<<<<
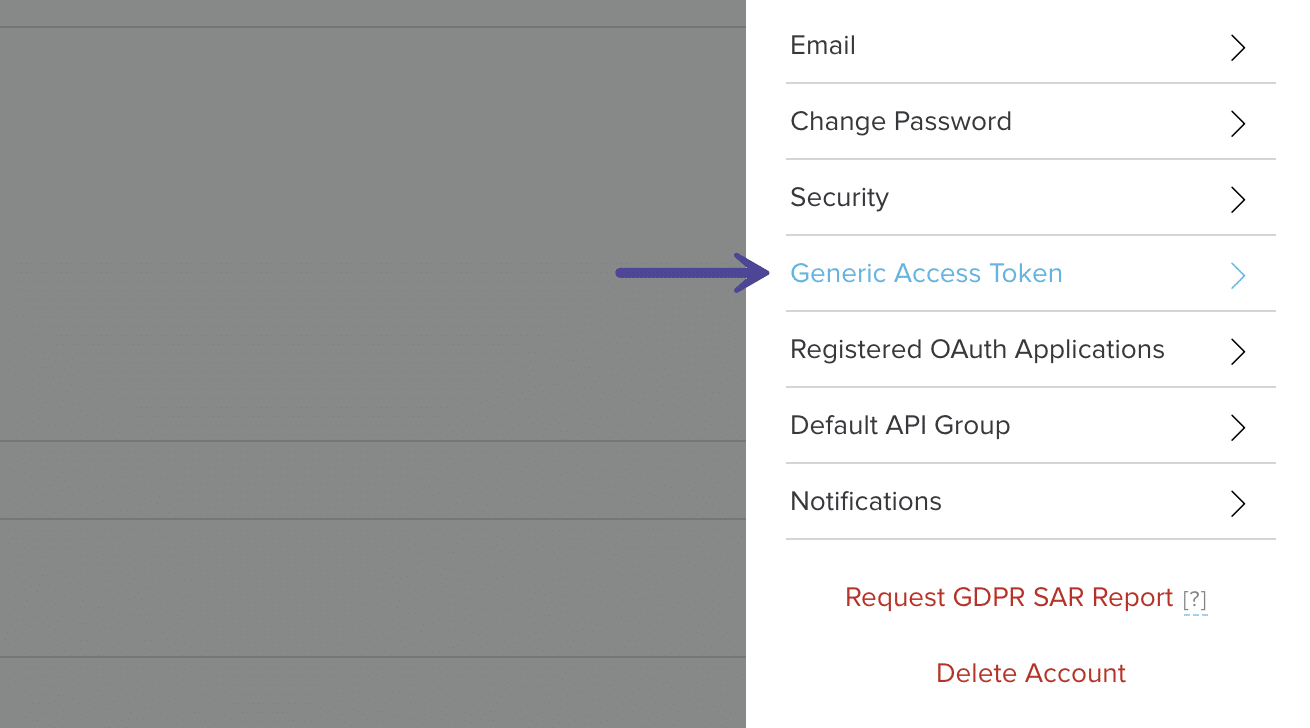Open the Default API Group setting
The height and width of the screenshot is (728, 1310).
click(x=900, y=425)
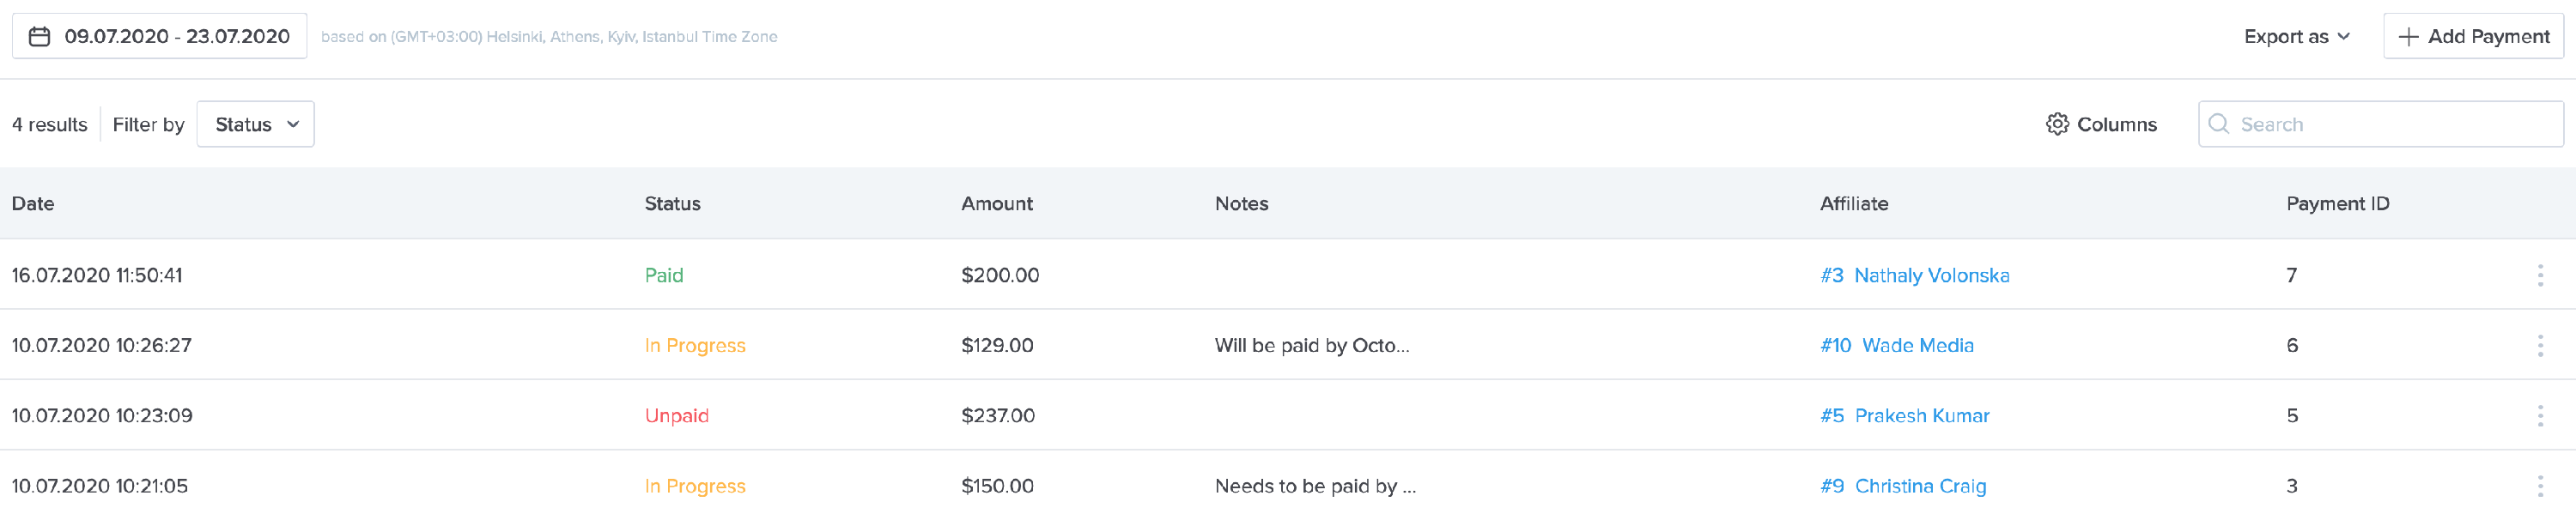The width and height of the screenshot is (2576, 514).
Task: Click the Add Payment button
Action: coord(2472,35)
>>>>
*DIRECTIVE:* Rewrite every line of the records above as a numbered list, skipping any blank lines and leaving out the pictures.

*ANSWER TO THE TASK:*
1. Open the Default API Group setting
2. The height and width of the screenshot is (728, 1310).
3. click(x=900, y=425)
4. The width and height of the screenshot is (2576, 514).
5. Task: Click the Add Payment button
6. Action: coord(2472,35)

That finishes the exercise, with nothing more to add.